Fact or Myth: Do Parabens Contribute to Breast Cancer?

The link between parabens (parahydroxybenzoic acid) and cancer can no longer be ignored. Widely used as a preservative, parabens are absorbed through your skin, blood and intestines. When the Food and Drug Administration (FDA) declared parabens "generally safe for use," the FDA based their findings on oral consumption of parabens; it did not take into account how much exposure you truly have to these compounds through your skin.

Parabens are known to have estrogenic properties and they mimic the natural estrogen in our bodies. Estrogen is a known component in the development and progression of breast cancer. Manufacturers use parabens to increase the shelf life of packaged goods and to inhibit bacterial growth. Parabens are so prevalent that you may not realize how much you actually absorb on a daily basis.

A University of Reading study published in the January 2012 issue of the Journal of Applied Technology found measurable concentrations of parabens in almost 100 % of removed breast tissue. The results showed that at least one paraben was found in 99% of breast cancer tissue with 60% testing positive for five of the most common parabens used. Not all women who participated in the study used underarm deodorant (a product that has spurred cancer controversy for years).

Where is the exposure to parabens coming from?

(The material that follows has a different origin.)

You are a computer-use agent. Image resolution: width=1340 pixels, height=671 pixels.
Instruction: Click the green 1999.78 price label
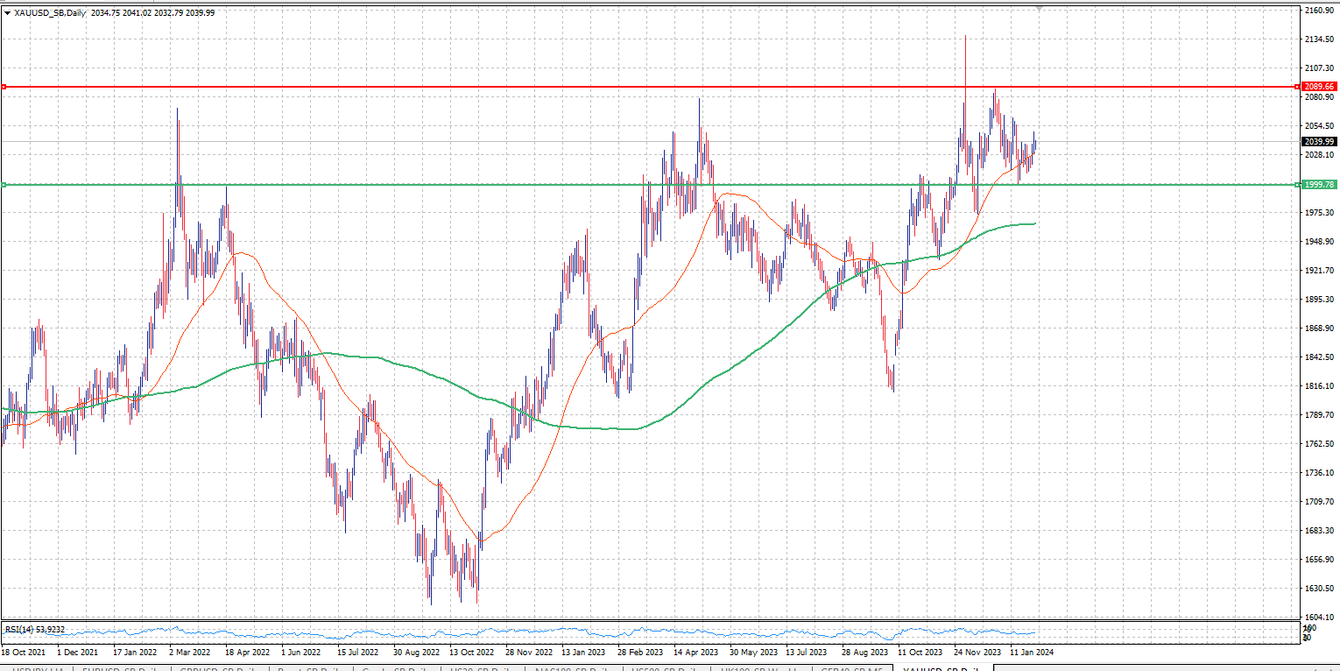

What products contain Parabens?
The parabens are in lotions, shampoo, cosmetics, deodorant, tanning products, shaving cream, toothpaste and mouthwash, pharmaceuticals (prescription and over the counter) and foods. A study done through the Environmental Working Group (EWG) found that parabens and cancer cause fertility problems, birth defects, hormone disruption and organ toxicity. Even the United States Centers for Disease Control and Prevention (CDC) found that nearly every urine sample taken from humans contains parabens.

Parabens accumulate in human breast tissue. Your best option is to avoid these compounds whenever possible. Your must read product labels and buy products from companies who take the risk of parabens seriously.

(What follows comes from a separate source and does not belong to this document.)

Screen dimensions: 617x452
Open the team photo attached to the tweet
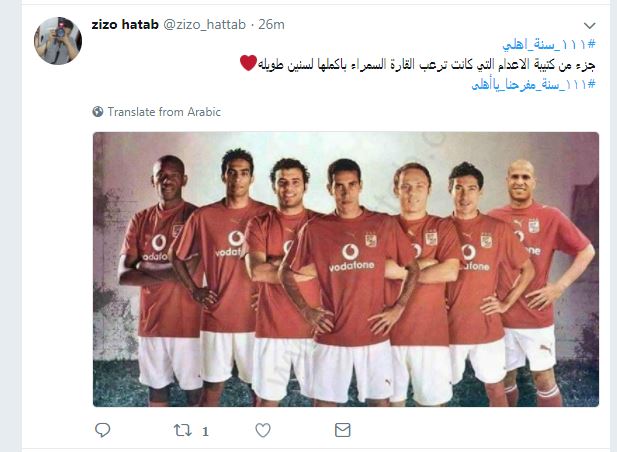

By spotting these parabens and cancer that are on labels with these spellings as- N-propylparaben, Methylparaben, N-butylparaben, Ethylparaben, and Isobutylparaben, you will be lessening your chance of absorbing them into your body. Manufacturers are quick to point out that there is no direct link between specific products containing parabens and cancer. Even though additional research needs to be done to pinpoint which products most directly increase your exposure to parabensFree Web Content, the evidence to date is strong enough to confirm the connection to the compound.